For \(0< p<\infty\), \(-2< q<\infty\) and \(0\leq s<\infty\). \(F(p,q,s)\) is defined as the set of all analytic functions, on \(D\) for which \[ \sup_{a\in D}\,\iint_D|f'(z)|^p(1-|z|^2)^qg^s(z, a)\,d\sigma_z<\infty, \] where \(g(z,a)= \log|1- \overline az|/|z- a|\). \(F(2,1,0)\) is the Hardy space \(H^2\), \(F(p,p,0)\) is the Bergman space \(L^p_a\), \(F(2,0,s)= Q_s\) and \(F(2,0,1)= \text{BMOA}\). The author generalizes known results of \(F(p,q,0)\) to \(F(p,q,s)\) for \(0\leq s<\infty\). In particular, he generalizes results of R. Yoneda [Characterizations of Bloch and Besov spaces by oscillations, Hokkaido Math. J. 29, No. 2, 409–451 (2000; Zbl 0984.46019)]. Moreover, he answers partially the question in the paper of R. Yoneda.

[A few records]
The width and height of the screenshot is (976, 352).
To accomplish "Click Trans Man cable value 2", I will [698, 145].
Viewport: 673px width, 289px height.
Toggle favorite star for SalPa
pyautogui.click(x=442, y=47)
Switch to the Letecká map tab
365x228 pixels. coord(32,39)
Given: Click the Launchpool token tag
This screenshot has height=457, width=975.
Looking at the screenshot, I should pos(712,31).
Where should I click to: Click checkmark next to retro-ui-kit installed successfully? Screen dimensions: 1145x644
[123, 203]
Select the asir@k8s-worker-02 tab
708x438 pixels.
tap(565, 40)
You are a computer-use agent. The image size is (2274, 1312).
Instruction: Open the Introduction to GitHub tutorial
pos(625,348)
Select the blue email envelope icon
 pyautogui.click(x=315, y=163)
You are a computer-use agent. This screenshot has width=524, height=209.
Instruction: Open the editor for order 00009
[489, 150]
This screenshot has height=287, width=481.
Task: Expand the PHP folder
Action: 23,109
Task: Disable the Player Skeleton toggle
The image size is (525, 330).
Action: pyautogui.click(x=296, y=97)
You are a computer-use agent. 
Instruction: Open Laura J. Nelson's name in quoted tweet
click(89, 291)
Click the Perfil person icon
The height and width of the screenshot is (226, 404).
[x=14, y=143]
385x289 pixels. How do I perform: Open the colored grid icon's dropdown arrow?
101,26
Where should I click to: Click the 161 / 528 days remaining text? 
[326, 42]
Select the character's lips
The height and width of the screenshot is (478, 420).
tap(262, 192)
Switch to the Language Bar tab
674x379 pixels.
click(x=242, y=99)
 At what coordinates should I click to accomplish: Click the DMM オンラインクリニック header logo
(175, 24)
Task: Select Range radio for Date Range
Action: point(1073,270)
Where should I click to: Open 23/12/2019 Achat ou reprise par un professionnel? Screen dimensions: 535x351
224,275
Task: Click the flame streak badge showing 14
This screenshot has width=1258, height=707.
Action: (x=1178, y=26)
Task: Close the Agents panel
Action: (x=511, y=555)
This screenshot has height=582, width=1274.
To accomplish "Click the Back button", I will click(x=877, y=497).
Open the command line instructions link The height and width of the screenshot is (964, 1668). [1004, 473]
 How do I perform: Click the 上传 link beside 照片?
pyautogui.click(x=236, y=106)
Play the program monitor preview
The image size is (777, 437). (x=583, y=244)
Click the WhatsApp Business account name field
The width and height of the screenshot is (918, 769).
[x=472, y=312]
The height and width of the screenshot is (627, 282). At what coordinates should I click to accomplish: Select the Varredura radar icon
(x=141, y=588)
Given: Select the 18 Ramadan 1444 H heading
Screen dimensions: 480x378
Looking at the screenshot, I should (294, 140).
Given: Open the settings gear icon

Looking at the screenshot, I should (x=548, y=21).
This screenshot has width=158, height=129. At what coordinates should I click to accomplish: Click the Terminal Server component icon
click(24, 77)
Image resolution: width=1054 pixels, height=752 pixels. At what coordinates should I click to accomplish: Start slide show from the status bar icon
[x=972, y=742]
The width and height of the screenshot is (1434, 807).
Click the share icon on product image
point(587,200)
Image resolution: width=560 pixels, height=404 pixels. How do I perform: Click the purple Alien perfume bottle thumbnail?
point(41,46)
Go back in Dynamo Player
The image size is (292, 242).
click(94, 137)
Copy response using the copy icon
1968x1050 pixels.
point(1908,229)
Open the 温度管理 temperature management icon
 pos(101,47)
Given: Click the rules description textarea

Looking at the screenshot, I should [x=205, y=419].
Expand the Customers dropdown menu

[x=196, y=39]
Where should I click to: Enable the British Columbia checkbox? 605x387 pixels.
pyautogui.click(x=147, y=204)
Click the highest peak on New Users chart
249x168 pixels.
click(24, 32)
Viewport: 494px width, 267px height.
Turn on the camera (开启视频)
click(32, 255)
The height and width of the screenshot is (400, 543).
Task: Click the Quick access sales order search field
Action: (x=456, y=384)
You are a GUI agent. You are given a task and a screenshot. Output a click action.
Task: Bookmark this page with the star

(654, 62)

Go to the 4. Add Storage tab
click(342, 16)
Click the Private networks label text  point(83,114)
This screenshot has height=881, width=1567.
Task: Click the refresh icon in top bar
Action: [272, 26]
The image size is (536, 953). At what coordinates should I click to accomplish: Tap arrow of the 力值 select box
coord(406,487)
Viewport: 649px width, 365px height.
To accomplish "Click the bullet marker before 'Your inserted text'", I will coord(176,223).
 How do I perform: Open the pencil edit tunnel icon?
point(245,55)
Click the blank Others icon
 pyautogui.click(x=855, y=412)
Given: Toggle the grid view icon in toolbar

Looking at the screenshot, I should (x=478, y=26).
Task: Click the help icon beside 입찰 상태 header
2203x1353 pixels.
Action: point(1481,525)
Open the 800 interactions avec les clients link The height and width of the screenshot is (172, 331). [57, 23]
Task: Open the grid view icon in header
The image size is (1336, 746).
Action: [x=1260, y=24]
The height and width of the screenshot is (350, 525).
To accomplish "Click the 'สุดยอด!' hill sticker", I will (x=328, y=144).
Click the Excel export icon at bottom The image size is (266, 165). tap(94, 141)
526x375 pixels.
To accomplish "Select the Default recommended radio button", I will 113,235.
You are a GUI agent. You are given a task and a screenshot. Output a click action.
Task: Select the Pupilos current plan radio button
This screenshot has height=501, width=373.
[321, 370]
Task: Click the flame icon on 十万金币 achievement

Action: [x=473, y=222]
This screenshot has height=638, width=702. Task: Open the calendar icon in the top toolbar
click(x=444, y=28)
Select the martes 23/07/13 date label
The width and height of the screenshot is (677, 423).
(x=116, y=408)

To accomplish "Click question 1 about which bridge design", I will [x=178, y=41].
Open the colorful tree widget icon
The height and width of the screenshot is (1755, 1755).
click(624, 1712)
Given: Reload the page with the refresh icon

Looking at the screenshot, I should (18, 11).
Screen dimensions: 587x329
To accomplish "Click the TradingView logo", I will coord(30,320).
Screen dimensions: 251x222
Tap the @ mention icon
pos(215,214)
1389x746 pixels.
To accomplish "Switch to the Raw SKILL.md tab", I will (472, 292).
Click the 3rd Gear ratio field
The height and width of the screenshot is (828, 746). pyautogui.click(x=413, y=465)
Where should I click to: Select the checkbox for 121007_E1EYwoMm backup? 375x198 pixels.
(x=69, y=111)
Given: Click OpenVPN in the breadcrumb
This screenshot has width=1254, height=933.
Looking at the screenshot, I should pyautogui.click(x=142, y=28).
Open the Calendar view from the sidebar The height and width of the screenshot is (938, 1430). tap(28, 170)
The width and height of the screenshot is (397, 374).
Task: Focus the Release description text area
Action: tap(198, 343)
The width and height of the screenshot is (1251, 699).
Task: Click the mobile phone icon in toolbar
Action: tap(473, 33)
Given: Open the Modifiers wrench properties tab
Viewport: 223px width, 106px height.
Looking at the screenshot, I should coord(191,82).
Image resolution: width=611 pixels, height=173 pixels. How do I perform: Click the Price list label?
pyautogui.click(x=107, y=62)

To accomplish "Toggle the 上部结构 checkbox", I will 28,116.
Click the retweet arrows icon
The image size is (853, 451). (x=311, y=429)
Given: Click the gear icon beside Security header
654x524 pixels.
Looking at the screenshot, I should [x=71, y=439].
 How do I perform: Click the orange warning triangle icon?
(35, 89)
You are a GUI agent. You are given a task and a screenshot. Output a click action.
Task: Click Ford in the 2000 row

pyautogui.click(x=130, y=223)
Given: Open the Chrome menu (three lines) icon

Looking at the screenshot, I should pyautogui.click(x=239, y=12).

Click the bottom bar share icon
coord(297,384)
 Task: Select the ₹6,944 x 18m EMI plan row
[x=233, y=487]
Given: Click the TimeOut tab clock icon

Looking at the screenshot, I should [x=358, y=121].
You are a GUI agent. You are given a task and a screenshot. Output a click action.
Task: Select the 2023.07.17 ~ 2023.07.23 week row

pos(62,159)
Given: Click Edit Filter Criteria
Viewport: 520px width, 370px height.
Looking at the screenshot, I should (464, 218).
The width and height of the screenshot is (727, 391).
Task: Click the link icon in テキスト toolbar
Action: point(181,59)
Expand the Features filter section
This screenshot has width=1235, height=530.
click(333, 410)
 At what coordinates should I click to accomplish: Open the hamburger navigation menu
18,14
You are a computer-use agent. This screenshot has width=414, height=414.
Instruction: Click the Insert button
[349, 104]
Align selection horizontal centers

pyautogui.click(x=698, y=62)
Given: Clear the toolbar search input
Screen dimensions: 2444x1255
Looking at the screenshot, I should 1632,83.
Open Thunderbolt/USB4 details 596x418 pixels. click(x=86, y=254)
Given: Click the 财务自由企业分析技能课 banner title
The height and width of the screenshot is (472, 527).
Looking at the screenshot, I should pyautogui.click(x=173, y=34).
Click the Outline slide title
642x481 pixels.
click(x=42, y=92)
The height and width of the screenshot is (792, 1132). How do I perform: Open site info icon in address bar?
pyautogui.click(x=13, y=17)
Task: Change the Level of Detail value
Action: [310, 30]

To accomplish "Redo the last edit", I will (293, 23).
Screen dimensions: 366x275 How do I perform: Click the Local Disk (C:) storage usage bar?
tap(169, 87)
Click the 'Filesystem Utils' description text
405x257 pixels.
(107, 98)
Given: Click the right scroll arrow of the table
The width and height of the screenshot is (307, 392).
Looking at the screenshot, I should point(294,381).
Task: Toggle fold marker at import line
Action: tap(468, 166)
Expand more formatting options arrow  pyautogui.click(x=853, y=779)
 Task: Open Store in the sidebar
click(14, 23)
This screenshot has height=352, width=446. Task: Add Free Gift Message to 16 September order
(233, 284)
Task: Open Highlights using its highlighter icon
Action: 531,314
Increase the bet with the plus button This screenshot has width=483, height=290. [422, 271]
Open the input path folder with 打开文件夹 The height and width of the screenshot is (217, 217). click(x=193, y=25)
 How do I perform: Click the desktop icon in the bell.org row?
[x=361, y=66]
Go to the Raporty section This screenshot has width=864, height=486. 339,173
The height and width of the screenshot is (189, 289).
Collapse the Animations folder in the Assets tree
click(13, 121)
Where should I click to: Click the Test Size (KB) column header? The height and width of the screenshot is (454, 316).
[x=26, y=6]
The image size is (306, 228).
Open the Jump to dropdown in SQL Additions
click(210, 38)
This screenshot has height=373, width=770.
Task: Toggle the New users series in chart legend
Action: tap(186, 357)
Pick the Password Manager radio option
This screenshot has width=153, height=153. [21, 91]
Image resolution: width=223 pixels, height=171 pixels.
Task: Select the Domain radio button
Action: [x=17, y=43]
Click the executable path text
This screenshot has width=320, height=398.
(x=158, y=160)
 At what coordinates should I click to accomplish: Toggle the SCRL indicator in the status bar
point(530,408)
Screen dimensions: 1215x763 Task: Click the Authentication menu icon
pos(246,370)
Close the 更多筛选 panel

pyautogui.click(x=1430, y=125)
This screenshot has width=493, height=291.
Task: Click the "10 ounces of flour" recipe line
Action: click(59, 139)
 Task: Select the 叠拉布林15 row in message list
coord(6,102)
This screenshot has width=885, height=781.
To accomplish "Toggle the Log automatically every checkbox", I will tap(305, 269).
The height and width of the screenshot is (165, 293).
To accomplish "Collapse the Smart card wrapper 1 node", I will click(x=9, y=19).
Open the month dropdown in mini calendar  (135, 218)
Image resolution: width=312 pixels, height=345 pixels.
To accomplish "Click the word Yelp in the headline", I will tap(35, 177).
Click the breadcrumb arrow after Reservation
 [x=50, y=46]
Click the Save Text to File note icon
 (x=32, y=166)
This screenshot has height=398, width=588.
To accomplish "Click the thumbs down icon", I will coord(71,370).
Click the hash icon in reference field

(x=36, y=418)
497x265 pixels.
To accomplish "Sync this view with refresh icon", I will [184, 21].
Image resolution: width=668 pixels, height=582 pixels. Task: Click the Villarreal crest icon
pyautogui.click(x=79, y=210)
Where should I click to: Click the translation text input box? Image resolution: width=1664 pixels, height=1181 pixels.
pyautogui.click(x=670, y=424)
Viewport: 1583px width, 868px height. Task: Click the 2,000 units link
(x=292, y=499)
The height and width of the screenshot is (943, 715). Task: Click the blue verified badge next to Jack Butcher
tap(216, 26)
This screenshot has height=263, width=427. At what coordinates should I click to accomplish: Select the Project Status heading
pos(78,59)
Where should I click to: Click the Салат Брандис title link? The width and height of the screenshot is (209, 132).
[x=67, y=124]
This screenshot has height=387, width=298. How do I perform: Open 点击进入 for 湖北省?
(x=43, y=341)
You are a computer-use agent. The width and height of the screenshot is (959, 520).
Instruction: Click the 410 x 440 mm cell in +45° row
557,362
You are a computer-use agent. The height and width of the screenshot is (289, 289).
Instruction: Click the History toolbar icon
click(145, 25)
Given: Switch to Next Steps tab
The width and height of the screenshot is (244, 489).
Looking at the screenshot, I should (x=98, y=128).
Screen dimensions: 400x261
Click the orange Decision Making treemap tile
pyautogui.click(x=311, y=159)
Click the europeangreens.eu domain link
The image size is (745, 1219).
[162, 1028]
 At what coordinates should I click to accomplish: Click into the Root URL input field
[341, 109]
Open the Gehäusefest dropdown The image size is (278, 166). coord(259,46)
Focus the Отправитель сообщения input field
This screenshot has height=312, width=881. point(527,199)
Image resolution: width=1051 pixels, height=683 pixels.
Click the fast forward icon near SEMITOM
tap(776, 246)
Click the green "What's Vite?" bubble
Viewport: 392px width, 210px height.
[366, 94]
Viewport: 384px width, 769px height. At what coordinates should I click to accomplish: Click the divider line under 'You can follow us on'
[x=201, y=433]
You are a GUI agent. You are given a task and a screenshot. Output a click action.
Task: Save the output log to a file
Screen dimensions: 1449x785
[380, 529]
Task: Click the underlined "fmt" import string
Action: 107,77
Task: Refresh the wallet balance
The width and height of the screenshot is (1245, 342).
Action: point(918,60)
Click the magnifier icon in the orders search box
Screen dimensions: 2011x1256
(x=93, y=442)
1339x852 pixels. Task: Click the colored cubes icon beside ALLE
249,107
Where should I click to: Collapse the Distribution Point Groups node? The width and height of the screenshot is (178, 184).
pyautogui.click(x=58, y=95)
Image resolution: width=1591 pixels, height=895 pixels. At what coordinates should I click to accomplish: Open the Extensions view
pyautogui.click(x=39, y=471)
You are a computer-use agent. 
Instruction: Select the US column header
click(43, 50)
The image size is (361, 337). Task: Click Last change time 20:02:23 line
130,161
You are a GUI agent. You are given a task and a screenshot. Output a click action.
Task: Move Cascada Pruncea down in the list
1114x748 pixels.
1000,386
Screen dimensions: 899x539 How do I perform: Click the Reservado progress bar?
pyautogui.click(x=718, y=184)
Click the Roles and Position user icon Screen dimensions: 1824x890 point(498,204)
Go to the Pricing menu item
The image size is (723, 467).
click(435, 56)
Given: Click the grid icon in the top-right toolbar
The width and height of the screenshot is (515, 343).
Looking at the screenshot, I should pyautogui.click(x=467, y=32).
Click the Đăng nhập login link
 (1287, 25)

**To-do list**
1. Update the portion of the excerpt on analytic function spaces between "For \(0< p<\infty\), \(-2<" and "of R. Yoneda.", inclusive, by replacing "generalizes" with "extends", and write out the revised passage.
2. Print verbatim the lines of the records between the lines holding "Select the asir@k8s-worker-02 tab" and "Action: pyautogui.click(x=296, y=97)", inclusive.
The text and the records are separate material with no connection between them.

**The answers**
1.
For \(0< p<\infty\), \(-2< q<\infty\) and \(0\leq s<\infty\). \(F(p,q,s)\) is defined as the set of all analytic functions, on \(D\) for which \[ \sup_{a\in D}\,\iint_D|f'(z)|^p(1-|z|^2)^qg^s(z, a)\,d\sigma_z<\infty, \] where \(g(z,a)= \log|1- \overline az|/|z- a|\). \(F(2,1,0)\) is the Hardy space \(H^2\), \(F(p,p,0)\) is the Bergman space \(L^p_a\), \(F(2,0,s)= Q_s\) and \(F(2,0,1)= \text{BMOA}\). The author extends known results of \(F(p,q,0)\) to \(F(p,q,s)\) for \(0\leq s<\infty\). In particular, he extends results of R. Yoneda [Characterizations of Bloch and Besov spaces by oscillations, Hokkaido Math. J. 29, No. 2, 409–451 (2000; Zbl 0984.46019)]. Moreover, he answers partially the question in the paper of R. Yoneda.

2.
Select the asir@k8s-worker-02 tab
708x438 pixels.
tap(565, 40)
You are a computer-use agent. The image size is (2274, 1312).
Instruction: Open the Introduction to GitHub tutorial
pos(625,348)
Select the blue email envelope icon
 pyautogui.click(x=315, y=163)
You are a computer-use agent. This screenshot has width=524, height=209.
Instruction: Open the editor for order 00009
[489, 150]
This screenshot has height=287, width=481.
Task: Expand the PHP folder
Action: 23,109
Task: Disable the Player Skeleton toggle
The image size is (525, 330).
Action: pyautogui.click(x=296, y=97)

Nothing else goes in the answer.